Mitch McConnel doesn’t make statements by accident. Every move made by the Senate minority leader is towards becoming more powerful. So, when he denounced the Republican National Committee’s remark of the U.S. Capitol insurrection being “legitimate political discourse,” it was a clear attack on ex-President Donald Trump. 

With the midterm elections less than nine months away, McConnell’s comments came as a warning to his party. He seemed to suggest that Trump dominating the campaign’s discourse with misinformation and his election fraud fantasies could cost the party dearly. 
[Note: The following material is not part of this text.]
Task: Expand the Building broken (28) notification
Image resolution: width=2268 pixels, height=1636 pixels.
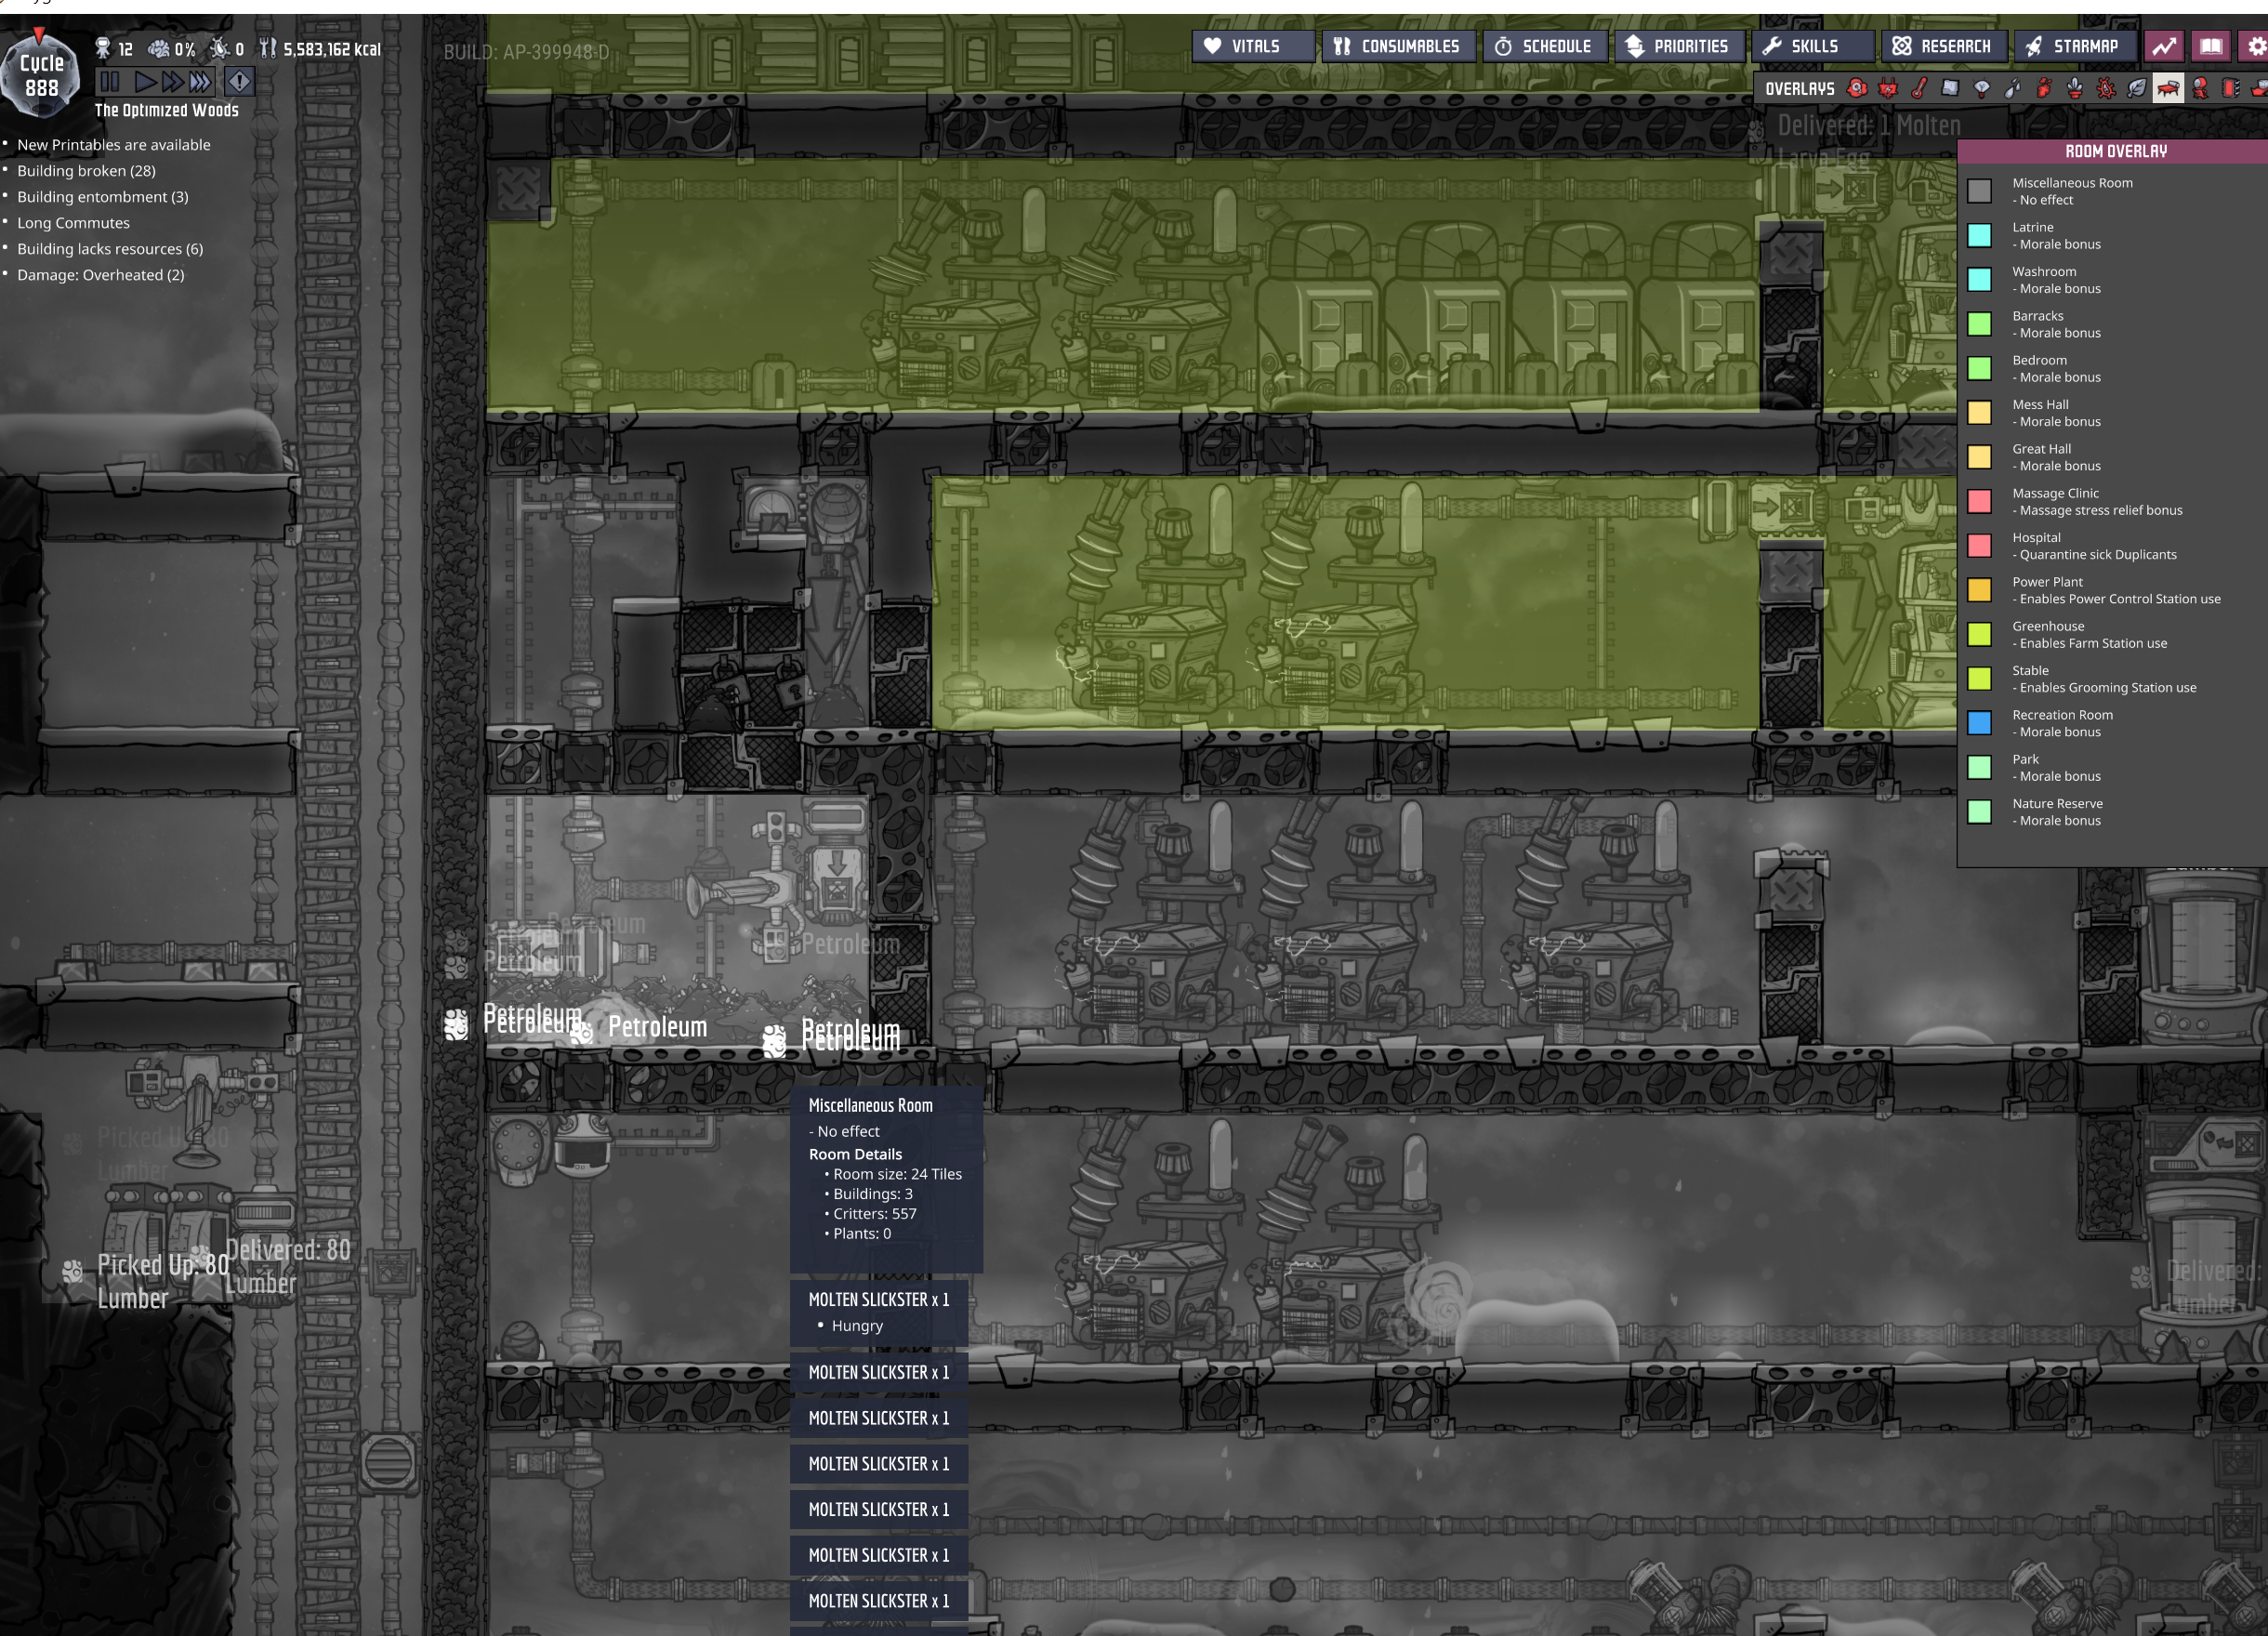Action: pyautogui.click(x=86, y=171)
McConnell said about the attack on January 6, “We all were here. We saw what happened. It was a violent insurrection for the purpose of trying to prevent the peaceful transfer of power after a legitimately certified election from one administration to the next.”

McConnell hopes to crack down on Joe Biden’s presidency by winning the Senate majority. However, Trump stands in his way as the GOP is being dragged down a dangerous path that could cause violence by the obsessions and demands of the former President. Trump’s anger threatens to divert the plans of Republican strategists to throttle Biden’s presidency. 

The GOP hasn’t vehemently critiqued Trump, but McConnell’s language deserves credit. It shows that he is confident of facing no internal threats even though Trump has tried to incite a fight against him in the Senate multiple times. 

The minority leader’s statements also reflected his tendency to shield his senators from further criticism. Now, if senators are questioned about the insurrection, they can refer to McConnell’s remarks directly; they won’t give quotes that might be politically damaging. 

The Republican from Kentucky has taken Trump’s side earlier despite his reservations. Some critics could argue that McConnell’s remarks should have been made earlier. He tolerated Trump’s lawlessness that helped the party get its majority in the Supreme Court. Yet, he strongly condemned the ex-President for his role in inciting violence at the Capitol.